### WHAT THE EXERCISE ASKS
From the entries below, output the line with "[Slide 2 of 2] (221, 528)" and each following line up to and including the line with "Tomorrow [button] (803, 235)", exactly as written.

Collected data entries
=== Begin Enclosure ===

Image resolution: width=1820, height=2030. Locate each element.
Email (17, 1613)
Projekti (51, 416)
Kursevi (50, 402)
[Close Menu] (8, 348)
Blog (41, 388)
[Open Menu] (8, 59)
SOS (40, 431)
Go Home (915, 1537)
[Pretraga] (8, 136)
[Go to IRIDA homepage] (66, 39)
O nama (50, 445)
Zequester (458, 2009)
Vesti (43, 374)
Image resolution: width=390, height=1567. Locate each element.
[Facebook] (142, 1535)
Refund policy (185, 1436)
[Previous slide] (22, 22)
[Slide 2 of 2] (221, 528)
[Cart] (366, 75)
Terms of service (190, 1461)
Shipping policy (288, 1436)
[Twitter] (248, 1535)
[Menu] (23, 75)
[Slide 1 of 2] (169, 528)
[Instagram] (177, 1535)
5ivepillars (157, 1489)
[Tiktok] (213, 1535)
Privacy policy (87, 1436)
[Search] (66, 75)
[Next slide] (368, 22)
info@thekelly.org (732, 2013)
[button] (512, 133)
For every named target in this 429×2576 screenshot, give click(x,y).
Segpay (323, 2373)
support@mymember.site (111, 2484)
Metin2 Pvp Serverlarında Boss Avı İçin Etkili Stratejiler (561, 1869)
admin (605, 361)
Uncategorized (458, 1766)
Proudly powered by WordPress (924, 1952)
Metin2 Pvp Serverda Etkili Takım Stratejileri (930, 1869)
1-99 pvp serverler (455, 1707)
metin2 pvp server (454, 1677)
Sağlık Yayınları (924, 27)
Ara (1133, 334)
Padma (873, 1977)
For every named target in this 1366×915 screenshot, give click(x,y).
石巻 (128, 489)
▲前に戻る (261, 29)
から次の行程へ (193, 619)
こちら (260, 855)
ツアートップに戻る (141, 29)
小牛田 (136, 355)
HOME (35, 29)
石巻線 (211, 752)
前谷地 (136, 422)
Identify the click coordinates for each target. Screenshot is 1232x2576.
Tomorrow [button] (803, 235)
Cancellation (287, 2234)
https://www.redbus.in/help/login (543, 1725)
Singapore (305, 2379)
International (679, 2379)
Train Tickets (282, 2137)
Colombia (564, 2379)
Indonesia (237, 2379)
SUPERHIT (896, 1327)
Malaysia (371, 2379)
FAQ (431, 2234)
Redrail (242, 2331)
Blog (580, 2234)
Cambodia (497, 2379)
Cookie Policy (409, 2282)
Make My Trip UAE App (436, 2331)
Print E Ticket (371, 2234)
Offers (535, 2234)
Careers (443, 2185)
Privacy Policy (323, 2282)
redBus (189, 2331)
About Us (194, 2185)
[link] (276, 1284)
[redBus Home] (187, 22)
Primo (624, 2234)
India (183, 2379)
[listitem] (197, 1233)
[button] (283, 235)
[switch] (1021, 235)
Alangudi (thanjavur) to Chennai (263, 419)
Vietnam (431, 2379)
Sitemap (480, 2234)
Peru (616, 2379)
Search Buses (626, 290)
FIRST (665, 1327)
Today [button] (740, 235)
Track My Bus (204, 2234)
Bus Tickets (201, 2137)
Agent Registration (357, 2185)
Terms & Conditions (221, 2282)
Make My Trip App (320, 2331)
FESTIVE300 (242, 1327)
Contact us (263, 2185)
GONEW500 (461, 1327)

=== End Enclosure ===

### TASK ANSWER
[Slide 2 of 2] (221, 528)
[Cart] (366, 75)
Terms of service (190, 1461)
Shipping policy (288, 1436)
[Twitter] (248, 1535)
[Menu] (23, 75)
[Slide 1 of 2] (169, 528)
[Instagram] (177, 1535)
5ivepillars (157, 1489)
[Tiktok] (213, 1535)
Privacy policy (87, 1436)
[Search] (66, 75)
[Next slide] (368, 22)
info@thekelly.org (732, 2013)
[button] (512, 133)
For every named target in this 429×2576 screenshot, give click(x,y).
Segpay (323, 2373)
support@mymember.site (111, 2484)
Metin2 Pvp Serverlarında Boss Avı İçin Etkili Stratejiler (561, 1869)
admin (605, 361)
Uncategorized (458, 1766)
Proudly powered by WordPress (924, 1952)
Metin2 Pvp Serverda Etkili Takım Stratejileri (930, 1869)
1-99 pvp serverler (455, 1707)
metin2 pvp server (454, 1677)
Sağlık Yayınları (924, 27)
Ara (1133, 334)
Padma (873, 1977)
For every named target in this 1366×915 screenshot, give click(x,y).
石巻 (128, 489)
▲前に戻る (261, 29)
から次の行程へ (193, 619)
こちら (260, 855)
ツアートップに戻る (141, 29)
小牛田 (136, 355)
HOME (35, 29)
石巻線 (211, 752)
前谷地 (136, 422)
Identify the click coordinates for each target. Screenshot is 1232x2576.
Tomorrow [button] (803, 235)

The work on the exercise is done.